Jakarta, Jatimmandiri.id— Komisi Pemberantasan Korupsi (KPK) resmi menahan anggota DPRD Provinsi Jawa Timur periode 2024–2029 dari Fraksi Partai Gerindra, Moch Mahrus (MM). Penahanan ini dilakukan terkait penyidikan perkara dugaan tindak pidana korupsi suap dalam pengurusan dana hibah untuk Kelompok Masyarakat (Pokmas) yang bersumber dari APBD Pemprov Jatim Tahun Anggaran 2019–2022.
Juru Bicara KPK, Budi Prasetyo, menyampaikan bahwa penahanan terhadap Mahrus dilakukan untuk 20 hari pertama di Rutan Cabang Gedung Merah Putih KPK.
“Penahanan dilakukan untuk 20 hari pertama, terhitung sejak tanggal 28 Juli s.d. 16 Agustus 2026. Penahanan dilakukan di Rutan Cabang Gedung Merah Putih KPK,” ujar Budi Prasetyo, Selasa (28/7/2026).
Peran Tersangka dan Pasat yang Disangkakan
Dalam konstruksi perkara, Mahrus bertindak sebagai pengelola dana hibah Pokmas untuk wilayah Kabupaten Probolinggo.
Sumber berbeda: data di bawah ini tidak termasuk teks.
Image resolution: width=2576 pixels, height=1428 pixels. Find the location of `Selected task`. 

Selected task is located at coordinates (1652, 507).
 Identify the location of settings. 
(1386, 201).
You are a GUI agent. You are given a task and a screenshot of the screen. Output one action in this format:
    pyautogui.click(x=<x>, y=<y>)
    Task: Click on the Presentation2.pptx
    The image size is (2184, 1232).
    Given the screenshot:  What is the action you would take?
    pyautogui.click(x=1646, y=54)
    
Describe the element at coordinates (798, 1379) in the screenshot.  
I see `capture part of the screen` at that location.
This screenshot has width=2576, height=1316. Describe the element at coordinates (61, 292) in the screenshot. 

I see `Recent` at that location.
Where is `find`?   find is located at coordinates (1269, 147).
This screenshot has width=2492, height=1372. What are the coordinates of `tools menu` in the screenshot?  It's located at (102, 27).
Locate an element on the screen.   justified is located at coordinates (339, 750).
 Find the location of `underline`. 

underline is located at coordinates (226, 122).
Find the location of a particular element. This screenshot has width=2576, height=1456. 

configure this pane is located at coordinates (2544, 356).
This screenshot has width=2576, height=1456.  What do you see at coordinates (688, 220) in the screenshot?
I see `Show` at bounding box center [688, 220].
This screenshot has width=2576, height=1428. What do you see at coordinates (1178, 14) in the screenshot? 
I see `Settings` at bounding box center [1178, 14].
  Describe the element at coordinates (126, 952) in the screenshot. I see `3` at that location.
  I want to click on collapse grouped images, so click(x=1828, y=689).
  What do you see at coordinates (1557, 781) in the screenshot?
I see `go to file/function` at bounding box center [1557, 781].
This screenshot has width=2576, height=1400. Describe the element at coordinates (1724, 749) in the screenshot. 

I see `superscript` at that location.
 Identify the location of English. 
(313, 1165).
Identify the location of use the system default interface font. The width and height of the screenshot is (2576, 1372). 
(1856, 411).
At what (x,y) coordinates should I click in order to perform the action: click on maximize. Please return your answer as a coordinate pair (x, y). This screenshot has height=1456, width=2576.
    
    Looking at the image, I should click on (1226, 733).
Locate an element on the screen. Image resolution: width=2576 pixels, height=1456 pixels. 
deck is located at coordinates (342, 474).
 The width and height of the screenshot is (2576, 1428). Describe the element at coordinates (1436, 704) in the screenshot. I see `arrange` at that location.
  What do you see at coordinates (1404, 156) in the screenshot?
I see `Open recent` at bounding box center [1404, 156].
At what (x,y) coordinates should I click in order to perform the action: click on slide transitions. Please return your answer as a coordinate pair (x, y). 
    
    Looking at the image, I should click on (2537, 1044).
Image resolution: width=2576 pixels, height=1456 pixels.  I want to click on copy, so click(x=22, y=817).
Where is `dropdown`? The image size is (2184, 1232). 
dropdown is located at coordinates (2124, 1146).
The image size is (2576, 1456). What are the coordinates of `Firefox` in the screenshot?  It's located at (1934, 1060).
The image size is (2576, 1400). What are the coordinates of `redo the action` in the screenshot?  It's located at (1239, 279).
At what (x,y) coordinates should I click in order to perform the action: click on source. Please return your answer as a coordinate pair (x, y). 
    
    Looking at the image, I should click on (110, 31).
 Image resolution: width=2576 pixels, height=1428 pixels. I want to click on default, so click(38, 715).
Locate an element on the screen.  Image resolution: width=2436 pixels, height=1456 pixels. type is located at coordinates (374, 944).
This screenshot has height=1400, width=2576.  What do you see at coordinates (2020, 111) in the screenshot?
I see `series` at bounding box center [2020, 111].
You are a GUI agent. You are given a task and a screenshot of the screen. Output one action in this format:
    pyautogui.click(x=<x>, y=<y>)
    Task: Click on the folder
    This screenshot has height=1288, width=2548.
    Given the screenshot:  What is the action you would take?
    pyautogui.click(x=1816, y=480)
Ia diduga menjadi pihak pemberi suap kepada tersangka lain berinisial AS guna memuluskan pencairan serta pengurusan dana hibah tersebut.
Beberapa catatan penting terkait kasus hukum tersangka MM:
-
Peran Tersangka: Pemberi suap sekaligus pengelola alokasi dana hibah Pokmas wilayah Probolinggo.
-
Pasal Sangkaan: Disangkakan melanggar Pasal 5 ayat (1) huruf a atau huruf b atau Pasal 13 UU No. 31 Tahun 1999 tentang Pemberantasan Tindak Pidana Korupsi sebagaimana diubah dengan UU No. 20 Tahun 2001 Jo. Pasal 55 ayat (1) ke-1 KUHP.
-
Riwayat Panggilan: Sebelumnya MM sempat mangkir dari pemanggilan penyidik pada Rabu (22/7/2026) dengan alasan ada agenda lain yang sudah terjadwal, sebelum akhirnya memenuhi panggilan dan ditahan pada 28 Juli 2026.
Susul Tiga Tersangka Pihak Swasta
Penahanan Moch Mahrus menambah daftar tersangka yang dijebloskan ke sel tahanan dalam Klaster Kedua pengembangan kasus dana hibah Jatim ini. Sebelumnya pada Rabu (22/7/2026), KPK telah lebih dulu menahan tiga tersangka dari pihak swasta:
-
Achmad Yahya (AY) — Pihak swasta dari Kabupaten Pasuruan.
-
M. Fathullah (MF) — Pihak swasta dari Kabupaten Pasuruan.
-
Ra. Wahid Ruslan (RWR) — Pihak swasta dari Kabupaten Bangkalan.
Ketiga tersangka swasta tersebut telah ditahan untuk masa penahanan pertama sejak 22 Juli hingga 10 Agustus 2026 di lokasi rutan yang sama.